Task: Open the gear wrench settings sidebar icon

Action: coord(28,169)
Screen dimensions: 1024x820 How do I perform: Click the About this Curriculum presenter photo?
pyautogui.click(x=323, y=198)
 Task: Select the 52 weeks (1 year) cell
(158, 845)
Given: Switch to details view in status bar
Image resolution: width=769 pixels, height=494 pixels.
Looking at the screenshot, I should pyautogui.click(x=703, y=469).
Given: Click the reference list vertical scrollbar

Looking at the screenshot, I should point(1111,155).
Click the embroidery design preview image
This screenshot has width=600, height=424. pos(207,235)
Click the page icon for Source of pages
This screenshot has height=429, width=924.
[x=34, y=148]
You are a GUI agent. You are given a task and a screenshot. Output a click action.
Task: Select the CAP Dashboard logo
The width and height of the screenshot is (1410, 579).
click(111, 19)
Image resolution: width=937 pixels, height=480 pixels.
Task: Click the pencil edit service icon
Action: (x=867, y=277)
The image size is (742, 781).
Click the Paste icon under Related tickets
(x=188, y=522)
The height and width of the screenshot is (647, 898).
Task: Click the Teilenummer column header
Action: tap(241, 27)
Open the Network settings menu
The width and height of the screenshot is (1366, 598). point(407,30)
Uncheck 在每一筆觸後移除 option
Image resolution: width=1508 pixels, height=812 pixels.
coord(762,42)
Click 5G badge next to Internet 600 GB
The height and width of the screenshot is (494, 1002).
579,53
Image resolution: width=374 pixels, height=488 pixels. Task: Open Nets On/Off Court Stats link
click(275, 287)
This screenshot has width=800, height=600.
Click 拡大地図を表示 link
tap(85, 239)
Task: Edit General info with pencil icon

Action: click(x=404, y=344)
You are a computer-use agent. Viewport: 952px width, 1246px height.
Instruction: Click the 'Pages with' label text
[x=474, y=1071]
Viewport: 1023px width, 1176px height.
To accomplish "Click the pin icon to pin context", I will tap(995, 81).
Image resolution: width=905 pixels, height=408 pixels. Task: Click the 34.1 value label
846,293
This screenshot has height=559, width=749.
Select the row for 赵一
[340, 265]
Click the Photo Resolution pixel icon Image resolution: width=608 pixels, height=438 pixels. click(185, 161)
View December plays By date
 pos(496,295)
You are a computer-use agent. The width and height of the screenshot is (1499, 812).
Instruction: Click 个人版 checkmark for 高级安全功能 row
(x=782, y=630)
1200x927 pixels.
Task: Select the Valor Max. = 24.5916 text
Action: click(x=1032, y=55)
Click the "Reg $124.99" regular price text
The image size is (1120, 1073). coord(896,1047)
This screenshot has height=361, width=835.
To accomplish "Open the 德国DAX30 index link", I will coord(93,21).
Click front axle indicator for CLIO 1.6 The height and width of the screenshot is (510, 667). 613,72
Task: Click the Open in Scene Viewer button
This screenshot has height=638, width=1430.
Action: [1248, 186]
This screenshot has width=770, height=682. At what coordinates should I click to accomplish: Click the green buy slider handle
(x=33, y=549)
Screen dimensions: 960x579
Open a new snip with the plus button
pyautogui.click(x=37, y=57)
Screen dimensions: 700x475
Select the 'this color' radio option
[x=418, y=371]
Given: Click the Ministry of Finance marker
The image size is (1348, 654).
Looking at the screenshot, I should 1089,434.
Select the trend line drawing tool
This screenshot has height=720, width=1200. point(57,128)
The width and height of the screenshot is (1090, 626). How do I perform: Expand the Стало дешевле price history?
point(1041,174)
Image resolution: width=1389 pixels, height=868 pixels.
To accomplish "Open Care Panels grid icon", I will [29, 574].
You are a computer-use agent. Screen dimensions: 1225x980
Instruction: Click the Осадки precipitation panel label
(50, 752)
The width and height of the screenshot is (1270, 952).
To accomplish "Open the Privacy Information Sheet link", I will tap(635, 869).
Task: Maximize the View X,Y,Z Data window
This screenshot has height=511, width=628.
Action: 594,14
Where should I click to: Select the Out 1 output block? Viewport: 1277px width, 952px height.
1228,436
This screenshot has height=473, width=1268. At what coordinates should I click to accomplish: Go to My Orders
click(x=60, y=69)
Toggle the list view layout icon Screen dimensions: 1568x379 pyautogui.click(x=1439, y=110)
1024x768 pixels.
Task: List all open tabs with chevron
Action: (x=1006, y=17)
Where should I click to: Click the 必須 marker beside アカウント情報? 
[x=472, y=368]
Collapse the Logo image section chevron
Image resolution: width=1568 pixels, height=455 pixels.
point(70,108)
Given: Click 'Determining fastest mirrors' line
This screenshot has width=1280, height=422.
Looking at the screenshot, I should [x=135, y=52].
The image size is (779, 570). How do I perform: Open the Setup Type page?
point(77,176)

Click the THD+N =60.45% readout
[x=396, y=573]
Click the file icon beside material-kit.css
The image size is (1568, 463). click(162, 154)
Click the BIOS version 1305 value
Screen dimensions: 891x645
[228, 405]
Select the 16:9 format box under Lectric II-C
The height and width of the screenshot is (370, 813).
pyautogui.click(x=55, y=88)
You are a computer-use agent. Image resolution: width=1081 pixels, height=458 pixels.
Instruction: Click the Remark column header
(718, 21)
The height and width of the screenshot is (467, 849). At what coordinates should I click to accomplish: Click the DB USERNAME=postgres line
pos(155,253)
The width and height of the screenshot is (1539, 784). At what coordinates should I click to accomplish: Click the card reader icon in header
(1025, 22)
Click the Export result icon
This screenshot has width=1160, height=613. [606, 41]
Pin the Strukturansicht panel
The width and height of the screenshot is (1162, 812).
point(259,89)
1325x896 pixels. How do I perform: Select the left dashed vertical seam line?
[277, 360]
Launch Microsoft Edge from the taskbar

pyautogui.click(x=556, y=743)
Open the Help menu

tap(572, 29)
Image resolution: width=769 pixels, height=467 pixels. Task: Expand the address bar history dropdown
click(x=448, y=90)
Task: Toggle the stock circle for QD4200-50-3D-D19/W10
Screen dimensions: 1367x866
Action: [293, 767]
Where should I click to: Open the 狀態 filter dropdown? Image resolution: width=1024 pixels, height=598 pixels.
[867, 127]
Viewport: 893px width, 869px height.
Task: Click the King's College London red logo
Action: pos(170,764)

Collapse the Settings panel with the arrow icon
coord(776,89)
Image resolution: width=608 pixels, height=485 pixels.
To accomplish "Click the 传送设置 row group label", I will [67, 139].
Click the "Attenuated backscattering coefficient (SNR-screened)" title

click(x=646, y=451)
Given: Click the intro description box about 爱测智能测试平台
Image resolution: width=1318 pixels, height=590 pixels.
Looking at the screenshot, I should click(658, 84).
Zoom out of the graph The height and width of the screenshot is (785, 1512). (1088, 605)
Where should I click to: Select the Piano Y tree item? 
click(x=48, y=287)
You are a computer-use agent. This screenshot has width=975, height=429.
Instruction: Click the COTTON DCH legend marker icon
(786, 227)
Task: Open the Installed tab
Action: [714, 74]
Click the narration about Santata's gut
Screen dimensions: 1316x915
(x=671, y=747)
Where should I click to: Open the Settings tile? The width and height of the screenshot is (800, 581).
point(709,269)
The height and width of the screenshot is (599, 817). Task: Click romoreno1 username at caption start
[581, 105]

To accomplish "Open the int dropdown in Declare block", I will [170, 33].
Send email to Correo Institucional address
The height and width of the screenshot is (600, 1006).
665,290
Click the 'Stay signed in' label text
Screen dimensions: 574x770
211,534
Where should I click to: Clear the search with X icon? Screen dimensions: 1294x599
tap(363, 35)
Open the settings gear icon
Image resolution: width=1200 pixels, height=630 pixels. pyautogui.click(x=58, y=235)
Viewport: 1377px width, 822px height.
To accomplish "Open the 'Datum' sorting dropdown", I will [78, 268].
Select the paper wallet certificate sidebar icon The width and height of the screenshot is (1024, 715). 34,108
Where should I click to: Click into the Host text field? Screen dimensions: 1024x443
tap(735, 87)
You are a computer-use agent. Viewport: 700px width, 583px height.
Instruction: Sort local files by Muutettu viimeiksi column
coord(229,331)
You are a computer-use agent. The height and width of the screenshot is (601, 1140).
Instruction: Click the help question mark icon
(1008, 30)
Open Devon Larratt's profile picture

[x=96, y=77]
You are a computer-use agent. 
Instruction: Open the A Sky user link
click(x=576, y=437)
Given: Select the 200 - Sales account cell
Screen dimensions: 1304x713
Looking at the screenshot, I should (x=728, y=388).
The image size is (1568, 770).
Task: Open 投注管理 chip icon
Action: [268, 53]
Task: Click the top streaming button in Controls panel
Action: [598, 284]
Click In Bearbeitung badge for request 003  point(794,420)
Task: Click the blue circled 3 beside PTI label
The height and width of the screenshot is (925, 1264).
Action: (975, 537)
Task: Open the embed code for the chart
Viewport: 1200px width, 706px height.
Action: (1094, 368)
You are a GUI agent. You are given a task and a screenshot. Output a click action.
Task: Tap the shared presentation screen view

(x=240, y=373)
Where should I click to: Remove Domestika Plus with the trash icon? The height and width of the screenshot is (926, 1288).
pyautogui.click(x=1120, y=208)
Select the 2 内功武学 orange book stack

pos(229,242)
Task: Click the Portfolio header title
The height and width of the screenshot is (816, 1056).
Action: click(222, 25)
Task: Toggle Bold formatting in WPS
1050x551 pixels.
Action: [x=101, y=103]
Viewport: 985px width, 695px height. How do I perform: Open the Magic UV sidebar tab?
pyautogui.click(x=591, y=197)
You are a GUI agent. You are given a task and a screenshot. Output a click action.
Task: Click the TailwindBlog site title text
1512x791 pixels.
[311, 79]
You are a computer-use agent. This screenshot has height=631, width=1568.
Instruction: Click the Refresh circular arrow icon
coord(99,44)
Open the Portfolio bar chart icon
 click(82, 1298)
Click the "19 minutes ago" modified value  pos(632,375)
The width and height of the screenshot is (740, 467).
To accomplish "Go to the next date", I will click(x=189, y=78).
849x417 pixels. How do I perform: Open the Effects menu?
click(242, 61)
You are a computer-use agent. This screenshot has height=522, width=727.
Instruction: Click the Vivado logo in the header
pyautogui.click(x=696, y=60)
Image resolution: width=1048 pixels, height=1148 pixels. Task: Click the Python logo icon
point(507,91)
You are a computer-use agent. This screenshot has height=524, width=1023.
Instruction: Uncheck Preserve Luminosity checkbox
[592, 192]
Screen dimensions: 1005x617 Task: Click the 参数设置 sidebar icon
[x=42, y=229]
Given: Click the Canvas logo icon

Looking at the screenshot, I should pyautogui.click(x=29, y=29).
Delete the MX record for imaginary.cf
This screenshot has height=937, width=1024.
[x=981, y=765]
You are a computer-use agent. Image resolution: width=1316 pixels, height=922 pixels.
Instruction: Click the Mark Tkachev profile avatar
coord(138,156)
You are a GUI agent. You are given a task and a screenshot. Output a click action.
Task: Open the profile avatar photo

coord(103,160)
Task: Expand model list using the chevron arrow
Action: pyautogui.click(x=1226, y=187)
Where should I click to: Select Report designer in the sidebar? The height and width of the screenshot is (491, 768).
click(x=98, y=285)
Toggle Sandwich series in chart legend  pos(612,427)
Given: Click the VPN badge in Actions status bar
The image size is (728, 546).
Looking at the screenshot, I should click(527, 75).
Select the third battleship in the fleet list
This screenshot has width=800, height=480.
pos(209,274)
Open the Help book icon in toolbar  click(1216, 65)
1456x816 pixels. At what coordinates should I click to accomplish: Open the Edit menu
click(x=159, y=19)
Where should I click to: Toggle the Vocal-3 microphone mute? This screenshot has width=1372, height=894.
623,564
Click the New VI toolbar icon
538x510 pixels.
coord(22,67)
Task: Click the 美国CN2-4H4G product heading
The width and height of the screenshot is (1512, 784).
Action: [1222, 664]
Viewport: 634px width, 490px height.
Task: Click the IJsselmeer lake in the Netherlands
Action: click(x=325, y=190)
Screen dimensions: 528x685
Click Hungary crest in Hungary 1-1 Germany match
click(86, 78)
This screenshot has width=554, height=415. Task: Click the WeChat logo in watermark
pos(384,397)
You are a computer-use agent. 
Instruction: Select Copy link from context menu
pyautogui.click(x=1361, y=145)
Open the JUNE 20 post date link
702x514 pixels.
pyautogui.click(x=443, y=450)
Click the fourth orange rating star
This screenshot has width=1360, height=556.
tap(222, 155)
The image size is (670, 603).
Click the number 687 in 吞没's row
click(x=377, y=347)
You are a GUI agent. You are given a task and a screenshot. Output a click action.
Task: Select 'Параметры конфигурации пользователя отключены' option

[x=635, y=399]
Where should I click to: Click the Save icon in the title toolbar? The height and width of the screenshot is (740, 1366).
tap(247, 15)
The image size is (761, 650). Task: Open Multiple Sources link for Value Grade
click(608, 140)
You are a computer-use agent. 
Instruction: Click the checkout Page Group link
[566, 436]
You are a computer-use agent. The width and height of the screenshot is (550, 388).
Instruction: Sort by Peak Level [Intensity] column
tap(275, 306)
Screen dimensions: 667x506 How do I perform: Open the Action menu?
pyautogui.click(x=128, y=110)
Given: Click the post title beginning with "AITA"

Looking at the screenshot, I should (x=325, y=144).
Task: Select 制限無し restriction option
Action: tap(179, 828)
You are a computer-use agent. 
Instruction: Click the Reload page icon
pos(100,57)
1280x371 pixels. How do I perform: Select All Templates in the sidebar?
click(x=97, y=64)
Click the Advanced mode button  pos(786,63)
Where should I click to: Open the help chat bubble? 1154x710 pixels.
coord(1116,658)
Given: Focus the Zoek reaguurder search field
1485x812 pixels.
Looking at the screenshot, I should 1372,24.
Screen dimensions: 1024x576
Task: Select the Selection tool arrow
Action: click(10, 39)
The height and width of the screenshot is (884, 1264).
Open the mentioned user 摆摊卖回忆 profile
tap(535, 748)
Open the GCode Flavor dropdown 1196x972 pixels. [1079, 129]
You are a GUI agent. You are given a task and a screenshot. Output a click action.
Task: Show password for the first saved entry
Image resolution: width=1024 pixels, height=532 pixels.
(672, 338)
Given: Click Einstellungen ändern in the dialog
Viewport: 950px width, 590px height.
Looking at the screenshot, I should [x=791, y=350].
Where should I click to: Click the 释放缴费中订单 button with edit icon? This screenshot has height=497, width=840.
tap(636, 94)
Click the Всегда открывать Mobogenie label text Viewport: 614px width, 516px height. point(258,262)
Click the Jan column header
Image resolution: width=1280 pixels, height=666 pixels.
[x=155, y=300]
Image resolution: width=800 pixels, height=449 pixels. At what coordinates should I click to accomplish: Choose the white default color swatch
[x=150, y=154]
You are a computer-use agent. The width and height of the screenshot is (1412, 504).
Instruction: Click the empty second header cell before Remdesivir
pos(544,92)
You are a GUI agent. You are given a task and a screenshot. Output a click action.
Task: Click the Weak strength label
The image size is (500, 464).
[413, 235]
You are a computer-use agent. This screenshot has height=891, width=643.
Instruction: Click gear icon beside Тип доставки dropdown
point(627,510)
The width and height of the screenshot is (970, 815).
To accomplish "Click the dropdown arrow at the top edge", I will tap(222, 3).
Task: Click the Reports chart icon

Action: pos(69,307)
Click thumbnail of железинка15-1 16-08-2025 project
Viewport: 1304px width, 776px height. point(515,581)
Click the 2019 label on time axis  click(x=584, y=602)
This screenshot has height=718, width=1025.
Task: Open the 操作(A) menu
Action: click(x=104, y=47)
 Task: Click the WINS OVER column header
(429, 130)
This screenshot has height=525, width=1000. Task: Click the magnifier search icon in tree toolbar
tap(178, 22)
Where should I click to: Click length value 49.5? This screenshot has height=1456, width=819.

--

_PROBLEM REQUIREMENTS:_ Your answer should be a single number: the tally of lines in the entries that include the word "badge".

_YOUR SOLUTION:_ 3